__Problem to work on__
Reproduce the entries. Match every word.

Collected data entries
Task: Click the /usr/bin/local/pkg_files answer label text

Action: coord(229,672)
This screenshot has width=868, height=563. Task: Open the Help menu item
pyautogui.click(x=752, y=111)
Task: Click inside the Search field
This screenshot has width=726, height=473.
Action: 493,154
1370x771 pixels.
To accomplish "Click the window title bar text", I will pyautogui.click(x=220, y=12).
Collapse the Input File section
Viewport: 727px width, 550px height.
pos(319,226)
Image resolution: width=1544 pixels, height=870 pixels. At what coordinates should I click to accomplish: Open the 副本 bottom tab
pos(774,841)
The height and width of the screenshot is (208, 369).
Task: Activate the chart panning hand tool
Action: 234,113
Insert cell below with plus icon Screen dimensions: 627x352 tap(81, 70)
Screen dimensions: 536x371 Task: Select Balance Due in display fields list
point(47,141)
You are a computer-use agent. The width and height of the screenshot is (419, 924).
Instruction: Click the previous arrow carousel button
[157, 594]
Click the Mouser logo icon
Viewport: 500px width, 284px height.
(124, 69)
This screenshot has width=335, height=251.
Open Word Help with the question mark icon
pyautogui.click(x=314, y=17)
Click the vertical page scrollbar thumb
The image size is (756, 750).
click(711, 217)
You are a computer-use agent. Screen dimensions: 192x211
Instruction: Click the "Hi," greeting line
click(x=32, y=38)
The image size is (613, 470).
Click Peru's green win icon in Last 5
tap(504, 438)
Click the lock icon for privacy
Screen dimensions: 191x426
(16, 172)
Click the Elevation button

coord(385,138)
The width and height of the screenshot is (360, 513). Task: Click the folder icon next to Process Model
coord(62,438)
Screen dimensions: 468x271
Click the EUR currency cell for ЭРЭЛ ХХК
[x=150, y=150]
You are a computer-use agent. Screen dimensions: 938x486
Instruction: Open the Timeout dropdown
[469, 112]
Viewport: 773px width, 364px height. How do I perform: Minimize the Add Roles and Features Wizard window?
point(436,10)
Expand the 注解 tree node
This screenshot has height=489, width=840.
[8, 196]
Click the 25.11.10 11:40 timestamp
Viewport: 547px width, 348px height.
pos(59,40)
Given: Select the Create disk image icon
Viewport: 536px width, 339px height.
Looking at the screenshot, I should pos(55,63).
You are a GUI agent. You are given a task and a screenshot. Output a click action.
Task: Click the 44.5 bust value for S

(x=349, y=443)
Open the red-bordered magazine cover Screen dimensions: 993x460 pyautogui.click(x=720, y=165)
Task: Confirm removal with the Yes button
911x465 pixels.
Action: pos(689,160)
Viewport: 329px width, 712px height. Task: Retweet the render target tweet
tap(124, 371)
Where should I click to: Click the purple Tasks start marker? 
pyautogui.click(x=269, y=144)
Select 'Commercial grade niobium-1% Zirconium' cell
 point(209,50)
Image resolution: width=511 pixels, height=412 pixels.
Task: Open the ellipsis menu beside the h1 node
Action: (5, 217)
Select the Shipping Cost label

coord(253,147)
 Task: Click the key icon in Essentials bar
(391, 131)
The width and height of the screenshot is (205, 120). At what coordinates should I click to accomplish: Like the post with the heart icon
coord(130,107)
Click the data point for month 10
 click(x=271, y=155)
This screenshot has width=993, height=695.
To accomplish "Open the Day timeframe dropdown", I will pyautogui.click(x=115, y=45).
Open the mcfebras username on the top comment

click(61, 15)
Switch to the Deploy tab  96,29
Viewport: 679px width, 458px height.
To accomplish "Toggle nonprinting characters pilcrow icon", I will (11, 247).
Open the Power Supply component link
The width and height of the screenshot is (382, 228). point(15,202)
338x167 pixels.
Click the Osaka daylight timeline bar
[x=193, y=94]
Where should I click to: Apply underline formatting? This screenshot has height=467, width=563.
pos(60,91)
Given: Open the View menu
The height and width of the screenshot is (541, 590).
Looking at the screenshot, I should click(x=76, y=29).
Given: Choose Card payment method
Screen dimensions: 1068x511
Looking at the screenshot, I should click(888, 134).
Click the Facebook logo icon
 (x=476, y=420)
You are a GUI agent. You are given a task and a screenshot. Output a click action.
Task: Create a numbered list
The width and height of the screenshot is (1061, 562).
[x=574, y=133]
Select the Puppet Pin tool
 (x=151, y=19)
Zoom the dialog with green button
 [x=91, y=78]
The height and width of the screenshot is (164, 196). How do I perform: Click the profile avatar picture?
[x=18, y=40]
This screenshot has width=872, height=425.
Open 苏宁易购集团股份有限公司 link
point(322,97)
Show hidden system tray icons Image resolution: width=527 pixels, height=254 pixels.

__Expected answer__
Task: Click the /usr/bin/local/pkg_files answer label text

Action: coord(229,672)
This screenshot has width=868, height=563. Task: Open the Help menu item
pyautogui.click(x=752, y=111)
Task: Click inside the Search field
This screenshot has width=726, height=473.
Action: 493,154
1370x771 pixels.
To accomplish "Click the window title bar text", I will pyautogui.click(x=220, y=12).
Collapse the Input File section
Viewport: 727px width, 550px height.
pos(319,226)
Image resolution: width=1544 pixels, height=870 pixels. At what coordinates should I click to accomplish: Open the 副本 bottom tab
pos(774,841)
The height and width of the screenshot is (208, 369).
Task: Activate the chart panning hand tool
Action: 234,113
Insert cell below with plus icon Screen dimensions: 627x352 tap(81, 70)
Screen dimensions: 536x371 Task: Select Balance Due in display fields list
point(47,141)
You are a computer-use agent. The width and height of the screenshot is (419, 924).
Instruction: Click the previous arrow carousel button
[157, 594]
Click the Mouser logo icon
Viewport: 500px width, 284px height.
(124, 69)
This screenshot has width=335, height=251.
Open Word Help with the question mark icon
pyautogui.click(x=314, y=17)
Click the vertical page scrollbar thumb
The image size is (756, 750).
click(711, 217)
You are a computer-use agent. Screen dimensions: 192x211
Instruction: Click the "Hi," greeting line
click(x=32, y=38)
The image size is (613, 470).
Click Peru's green win icon in Last 5
tap(504, 438)
Click the lock icon for privacy
Screen dimensions: 191x426
(16, 172)
Click the Elevation button

coord(385,138)
The width and height of the screenshot is (360, 513). Task: Click the folder icon next to Process Model
coord(62,438)
Screen dimensions: 468x271
Click the EUR currency cell for ЭРЭЛ ХХК
[x=150, y=150]
You are a computer-use agent. Screen dimensions: 938x486
Instruction: Open the Timeout dropdown
[469, 112]
Viewport: 773px width, 364px height. How do I perform: Minimize the Add Roles and Features Wizard window?
point(436,10)
Expand the 注解 tree node
This screenshot has height=489, width=840.
[8, 196]
Click the 25.11.10 11:40 timestamp
Viewport: 547px width, 348px height.
pos(59,40)
Given: Select the Create disk image icon
Viewport: 536px width, 339px height.
Looking at the screenshot, I should pos(55,63).
You are a GUI agent. You are given a task and a screenshot. Output a click action.
Task: Click the 44.5 bust value for S

(x=349, y=443)
Open the red-bordered magazine cover Screen dimensions: 993x460 pyautogui.click(x=720, y=165)
Task: Confirm removal with the Yes button
911x465 pixels.
Action: pos(689,160)
Viewport: 329px width, 712px height. Task: Retweet the render target tweet
tap(124, 371)
Where should I click to: Click the purple Tasks start marker? 
pyautogui.click(x=269, y=144)
Select 'Commercial grade niobium-1% Zirconium' cell
 point(209,50)
Image resolution: width=511 pixels, height=412 pixels.
Task: Open the ellipsis menu beside the h1 node
Action: (5, 217)
Select the Shipping Cost label

coord(253,147)
 Task: Click the key icon in Essentials bar
(391, 131)
The width and height of the screenshot is (205, 120). At what coordinates should I click to accomplish: Like the post with the heart icon
coord(130,107)
Click the data point for month 10
 click(x=271, y=155)
This screenshot has width=993, height=695.
To accomplish "Open the Day timeframe dropdown", I will pyautogui.click(x=115, y=45).
Open the mcfebras username on the top comment

click(61, 15)
Switch to the Deploy tab  96,29
Viewport: 679px width, 458px height.
To accomplish "Toggle nonprinting characters pilcrow icon", I will (11, 247).
Open the Power Supply component link
The width and height of the screenshot is (382, 228). point(15,202)
338x167 pixels.
Click the Osaka daylight timeline bar
[x=193, y=94]
Where should I click to: Apply underline formatting? This screenshot has height=467, width=563.
pos(60,91)
Given: Open the View menu
The height and width of the screenshot is (541, 590).
Looking at the screenshot, I should click(x=76, y=29).
Given: Choose Card payment method
Screen dimensions: 1068x511
Looking at the screenshot, I should click(888, 134).
Click the Facebook logo icon
 (x=476, y=420)
You are a GUI agent. You are given a task and a screenshot. Output a click action.
Task: Create a numbered list
The width and height of the screenshot is (1061, 562).
[x=574, y=133]
Select the Puppet Pin tool
 (x=151, y=19)
Zoom the dialog with green button
 [x=91, y=78]
The height and width of the screenshot is (164, 196). How do I perform: Click the profile avatar picture?
[x=18, y=40]
This screenshot has width=872, height=425.
Open 苏宁易购集团股份有限公司 link
point(322,97)
Show hidden system tray icons Image resolution: width=527 pixels, height=254 pixels.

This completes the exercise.